Coup de théâtre ! La justice saoudienne annule les peines de mort de 05 meurtriers du journaliste Jamal Khashoggi

Après avoir nié l’assassinat, Riyad a affirmé qu’il avait été commis par des agents qui auraient agi seuls. Cinq des accusés ont été condamnés à des peines de vingt ans de prison.

Un tribunal saoudien a annulé, lundi 7 septembre, dans un verdict final, les cinq peines capitales prononcées pour l’assassinat du journaliste critique du pouvoir Jamal Khashoggi, condamnant huit accusés à des peines allant de sept à vingt ans de prison, selon l’agence officielle Saudi Press Agency (SPA).

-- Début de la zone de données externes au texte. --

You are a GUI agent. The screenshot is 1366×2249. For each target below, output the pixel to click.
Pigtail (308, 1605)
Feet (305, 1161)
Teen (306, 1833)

« Cinq prévenus ont été condamnés à vingt ans de prison et trois autres à des peines allant de sept à dix ans de prison », a précisé l’agence de presse, citant les services du procureur général. Ce jugement, présenté comme un verdict final, a aussitôt été critiqué par la rapporteuse spéciale du Conseil des droits de l’homme des Nations unies sur les exécutions sommaires, Agnès Callamard, dont l’avis n’engage pas l’organisation internationale, et qui l’a qualifié sur Twitter de « nouvel acte » dans cette « parodie de justice »« Ces verdicts n’ont aucune légitimité juridique ou morale. Ils ont été rendus au terme d’un processus qui n’était ni équitable, ni juste, ni transparent », a-t-elle affirmé.

Hatice Cengiz, la fiancée turque du journaliste saoudien assassiné, a, pour sa part, qualifié lundi de « farce » le verdict rendu par la justice saoudienne. « La communauté internationale n’acceptera pas cette farce, a-t-elle tweeté. Les autorités saoudiennes ont clos ce dossier sans que le monde sache la vérité à propos de qui est responsable du meurtre de Jamal. »

Reporters sans frontières (RSF) a également dénoncé ce verdict. « Ce procès sans public ni journalistes n’a pas permis de connaître la vérité et de comprendre ce qui s’est passé le 2 octobre 2018 au consulat d’Arabie saoudite à Istanbul [où Jamal Khashoggi a été assassiné] et qui avait donné préalablement l’ordre de commettre ce crime d’Etat », a déclaré à l’Agence France-Presse (AFP) le secrétaire général de l’ONG, Christophe Deloire. Depuis le début de la procédure judiciaire en Arabie saoudite, il n’y a eu « que des tentatives répétées de dissimulation », a déclaré, de son côté, Ines Osman, directrice de MENA, une ONG de défense des droits humains établie à Genève.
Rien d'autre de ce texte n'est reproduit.